What is Sequencing risk? (part 2)

In part 1 of this article, I examine the impact of poor investment returns or losses on your investment portfolio, at a time when you are counting on them, or need them the most. This poor return at the wrong time, is described in investing circles as ‘Sequencing Risk’. At other stages of life your investments may have performed quite well.

In fact it’s important to realise there can be fortunate periods of time when you experience good investment returns, at precisely the right time. For example between 1980 and even through the 1987 stockmarket crash into the late 1990’s there were such strong sharemarket returns that a retiree back in 1980 spending what they would have expected to spend each year in retirement, would still have the same retirement savings amount in place after 20 years in retirement.

The facts

The fact is that investment and financial advisers, product providers, banks and the media DO NOT KNOW what the next 5 years holds. They do not know the order or sequence that your investments will experience. They cannot say whether your investments will grow at first, decline next, and then recover later; or decline when you first start investing, then grow fast or even stay the same, with little or no return for a few years.

The investment community is likely to suggest however, that if we have just emerged from a protracted decline or correction in the market – the chances are that the next 5 years investments will look a whole lot brighter! Why? Because the investing community keeps in mind actual performance over a long time period – and they can recall the good periods of growth, and be confident they will return.

Many advisers believe that we have to stay forever invested in growth assets because of life expectancy. We are all living longer – average life expectancy dramatically rose in the 20th century. In Italy a male born in 2011 can expect to live to age 80 and a woman 85 (at the beginning of the 20th century the average life expectancy was approximately 55 years of age!)

Considering the average person retires from full-time work aged between 60-65 yrs of age – this means that essentially we have on average at least 15-20 years to rely on our savings and investments or pension.

Now pension money from the government is not significant, and the current and continuing strain on government resources and large outstanding public debt means that pension rules are constantly under review, so government’s are inclined to reduce the public’s reliance on the pension. The fact is State pension obligations around the world are largely unfunded.

So life expectancy, and the traps of relying on a State pension, can be used (by many) to explain why investors ought to “stay invested in growth assets” as it were, and subject to the market’s ups and downs.

However, and as the Global financial crisis has reminded us,  there is a significant Sequencing Risk – especially for retirees and those about to retire.

Growth assets (like investing purely in stockmarket –listed companies and funds) are typically volatile. They can fluctuate up and down over the short term and thereby leave you exposed to sequencing risk).

So how do you deal with this risk and attempt to remove or mitigate it?

Your investing focus potentially needs to change when you arrive 5 years and perhaps even 10 years before retirement.

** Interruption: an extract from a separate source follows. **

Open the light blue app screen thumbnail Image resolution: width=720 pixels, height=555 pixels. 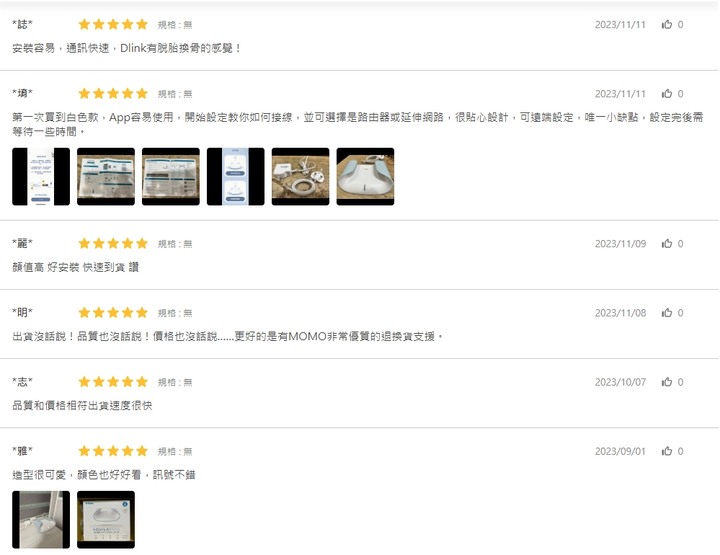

An adviser dealing with clients personally needs to recognise these changes in investing risk – and the changes in his/her client’s attitude to risk when investing at this special time of life, and start to consider allocating assets (investments) in a different way.

Invested money needs to be categorised (or split-up), and portions reallocated to less volatile and income-producing assets.

Consciously making investing adjustments at the right time, changing the balance between growth- focused assets (and especially the most volatile assets) and income-producing assets (those on which we need to rely in the pension years of our lives) is one critical step in reducing the sequencing risk.

Examples of less volatile and income producing
assets include Term deposits, corporate bonds,
REITs, and other fixed income products

You don’t want to be drawing out money from your investment portfolio when the market is down – and drawing out from that portion of your retirement sum or life savings that is the most volatile. You can have a separately categorised basket of investments that provides your source of income (or costs of living), and leave separate a basket of growth assets that is allowed the time to fluctuate with the ups and downs of the market and recover any losses that may be incurred in those pre-retirement years.

Your retirement income stream  (or private pension) should be drawn- down from that part of your redistributed portfolio that is lowest in volatility.

In this way advisers can help you ‘cut-out’ the potentially negative effects of the interaction between cash flow (required every day in retirement) .. and market volatility, which is much more critical to an investor who is considering retirement in the not-too-distant future.

A considered approach, such as the strategy suggested here, can potentially provide piece of mind, and some security in knowing that your pre-retirement years need not be filled with the stresses and fears related to market volatility, which is a natural part of the world of investments.

The above information does not represent financial advice. This is general information and advice which has not been tailored specifically to your needs. You should speak with an adviser to seek personal, specific advice about your own situation, before acting on any information contained herein.